───── TEXTE

Petit Tom

La chevauchée étonnante de l’une des réussites nordiques du Club Bruges.

A Bruges, on cherche et on cherche encore. Le back droit y est un des postes à problème durant l’été. Depuis 2008, neuf joueurs ont reçu une chance dans ce rôle et n’ont pas convaincu : Brian Priske, Laurent Ciman, Jorn Vermeulen, Gertjan De Mets, Karel Geraerts, Carl Hoefkens, Ryan Donk, Jeroen Simaeys et Marcos Camozzato. Alors, le Club fait un nouvel essai, appelle son ancien attaquant norvégien qu’il emploie toujours comme scout au pays, Rune Lange. Le  » Lange  » sort un nom de son calepin :  » Prenez Tom Høgli, vous ne le regretterez pas. C’est un joueur parfait pour vous.  » Le Club a quelques bons souvenirs avec des Norvégiens : Lange (qui a encore joué un peu avec Høgli à Tromsö), mais aussi Bengt Sæternes et Trond Sollied.

──────────

CONSIGNES -
1/ Dans le texte sur le Club Bruges, quel joueur Rune Lange conseille-t-il au club de prendre ?
2/ Recopiez le texte sur le Club Bruges entre « La chevauchée étonnante » et « et Trond Sollied. », ces mots compris.
La liste vient d'une autre source.

───── EXTRAIT DE DONNÉES

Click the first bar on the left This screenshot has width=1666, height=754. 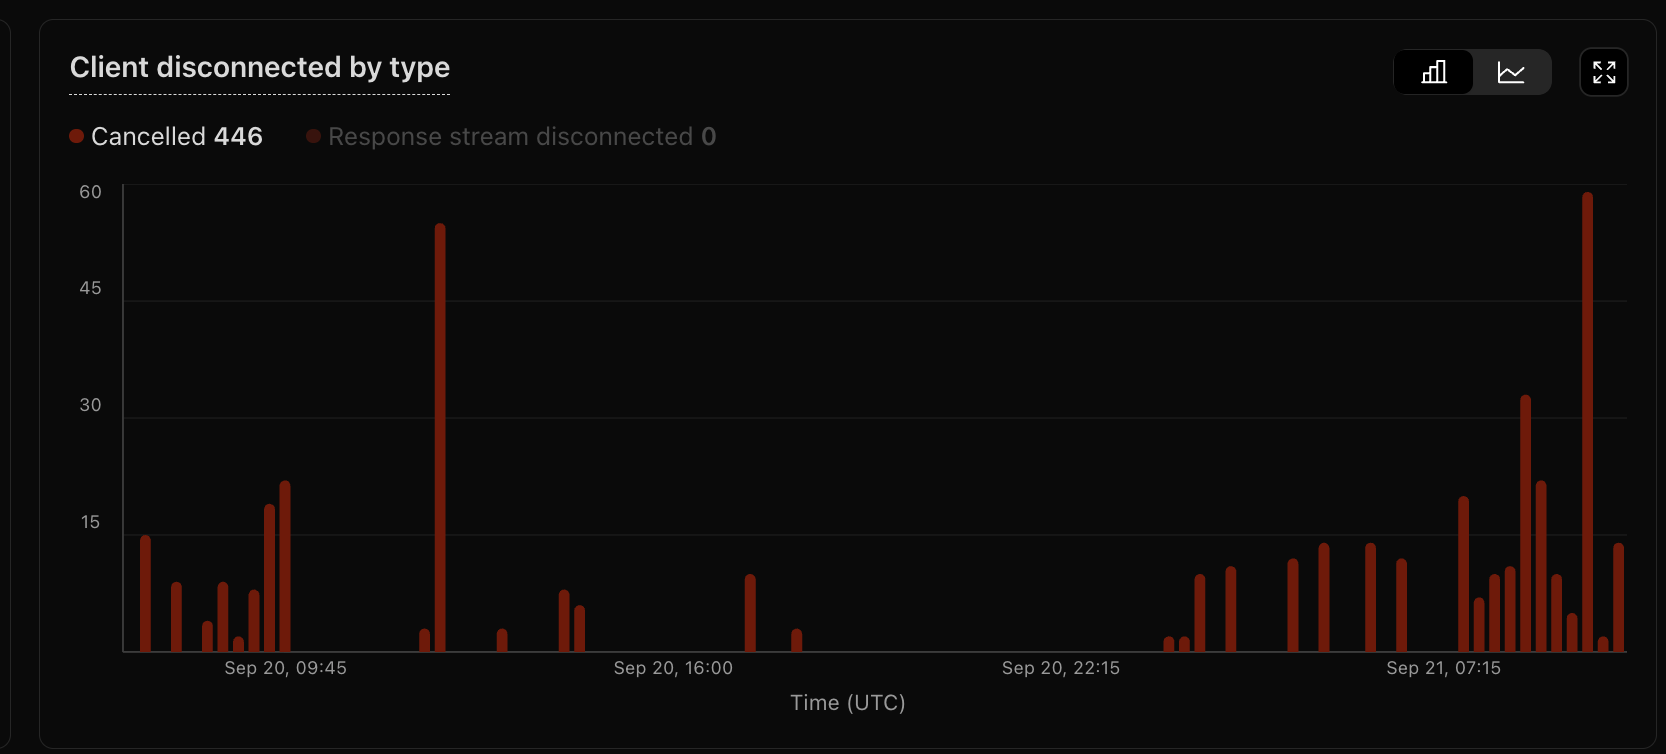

──────────

RÉPONSES -
1/ Tom Høgli

2/
La chevauchée étonnante de l’une des réussites nordiques du Club Bruges.

A Bruges, on cherche et on cherche encore. Le back droit y est un des postes à problème durant l’été. Depuis 2008, neuf joueurs ont reçu une chance dans ce rôle et n’ont pas convaincu : Brian Priske, Laurent Ciman, Jorn Vermeulen, Gertjan De Mets, Karel Geraerts, Carl Hoefkens, Ryan Donk, Jeroen Simaeys et Marcos Camozzato. Alors, le Club fait un nouvel essai, appelle son ancien attaquant norvégien qu’il emploie toujours comme scout au pays, Rune Lange. Le  » Lange  » sort un nom de son calepin :  » Prenez Tom Høgli, vous ne le regretterez pas. C’est un joueur parfait pour vous.  » Le Club a quelques bons souvenirs avec des Norvégiens : Lange (qui a encore joué un peu avec Høgli à Tromsö), mais aussi Bengt Sæternes et Trond Sollied.